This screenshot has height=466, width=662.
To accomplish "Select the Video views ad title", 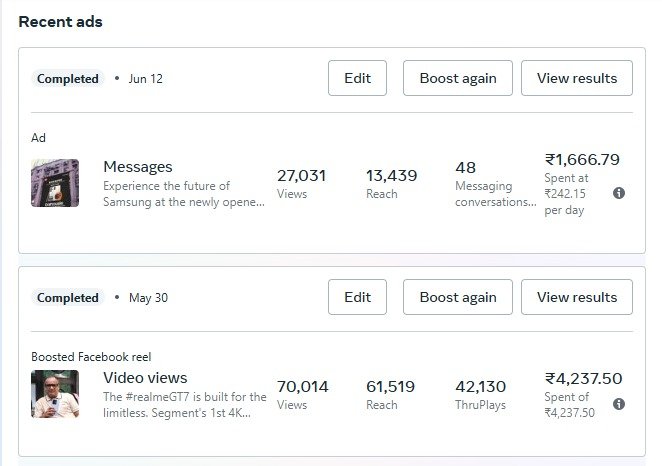I will coord(145,378).
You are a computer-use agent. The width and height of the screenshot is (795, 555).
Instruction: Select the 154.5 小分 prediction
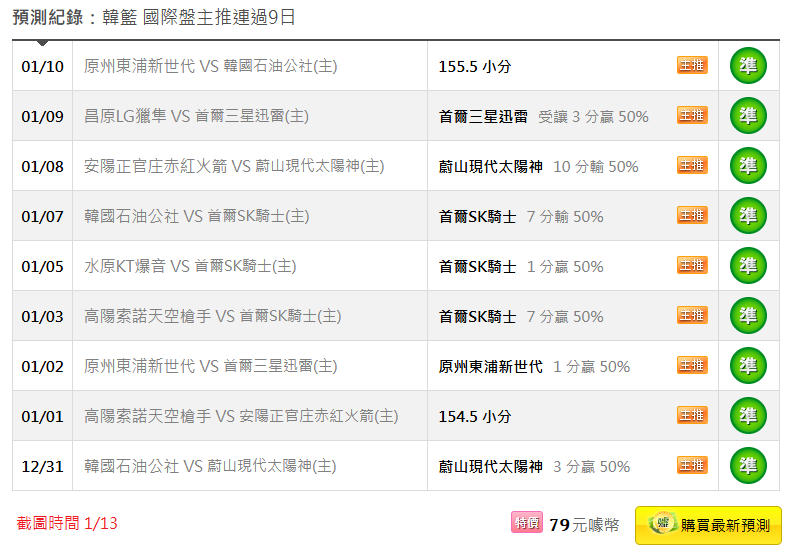(475, 417)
──────
*Stated task:* Render the records, starting with the line containing "You are a computer-use" and going on through the end of the records, as a two-column CSV with the columns "prompt" and "reply". Use one row per record, put each field in quotes, turn line breaks into spaces, and omit the pictures.

*Expected answer:*
prompt,reply
"You are a computer-use agent. The width and height of the screenshot is (795, 555). Instruction: Select the 154.5 小分 prediction","(475, 417)"